Custom Webservice

Goal

In the previous examples we worked mainly with data that was available as a file or could be fetched with the built-in WebserviceFileDataObject. To fetch data from a webservice, the WebserviceFileDataObject is sometimes not enough and has to be customized. The reasons why the built-in DataObject is not sufficient are manifold, but it's connected to the way Webservices are designed. Webservices often include design features like:

data pagination
protect resources using rate limiting
different authentication mechanisms
filters for incremental load
well defined schema
...

Smart Data Lake Builder can not cover all these various needs in a generic WebserviceDataObject, which is why we have to write our own CustomWebserviceDataObject. The goal of this part is to learn how such a CustomWebserviceDataObject can be implemented in Scala.

info

Other than part 1 and 2, we are writing customized Scala classes in part 3 and making use of Apache Spark features. As such, we expect you to have some Scala and Spark know-how to follow along.
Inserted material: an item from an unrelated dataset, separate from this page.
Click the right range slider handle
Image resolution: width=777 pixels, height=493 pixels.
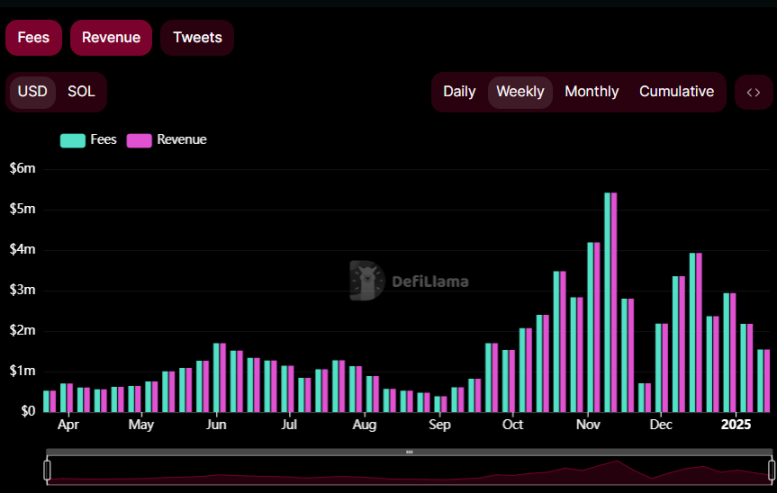click(771, 469)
It is also a good idea to configure a working development environment at this point. In the Technical Setup chapter we briefly introduced how to use IntelliJ for development. That should greatly improve your development experience compared to manipulating the file in a simple text editor.

Starting point

Again we start with departures/airports/btl.conf that resulted from finishing the last part. Use the following cmd to reset your configuration files to the final solution of Part 2:

pushd config && cp departures.conf.part-2-solution departures.conf && cp airports.conf.part-2-solution airports.conf && cp btl.conf.part-2-solution btl.conf && popd
pushd envConfig && cp dev.conf.part-2-solution dev.conf && popd  

Define Data Objects

We start by rewriting the existing ext-departures DataObject. In the configuration file, replace the old configuration with its new definition:

  ext-departures {
    type = com.sample.CustomWebserviceDataObject
    baseUrl = "https://opensky-network.org/api/flights/departure"
    responseRowSchema = """icao24 string, firstSeen bigint, estDepartureAirport string, lastSeen bigint, estArrivalAirport string, callsign string, estDepartureAirportHorizDistance bigint, estDepartureAirportVertDistance bigint, estArrivalAirportHorizDistance bigint, estArrivalAirportVertDistance bigint, departureAirportCandidatesCount bigint, arrivalAirportCandidatesCount bigint"""
    nRetry = 1
    queryParameters = [{
      airport = "LSZB"
    },{
      airport = "EDDF"
    }]
    timeouts {
      connectionTimeoutMs = 3000
      readTimeoutMs = 200000
    }
  }

The Configuration for this new ext-departures includes the type of the DataObject, the expected schema, the base url from where we can fetch the departures from, the number of retries, a list of query parameters and timeout options. To have more flexibility, we can now configure the query parameters as options instead defining them in the query string.
The connection timeout corresponds to the time we wait until the connection is established and the read timeout equals the time we wait until the webservice responds after the request has been submitted. If the request cannot be answered in the times configured, we try to automatically resend the request. How many times a failed request will be resent, is controlled by the nRetry parameter.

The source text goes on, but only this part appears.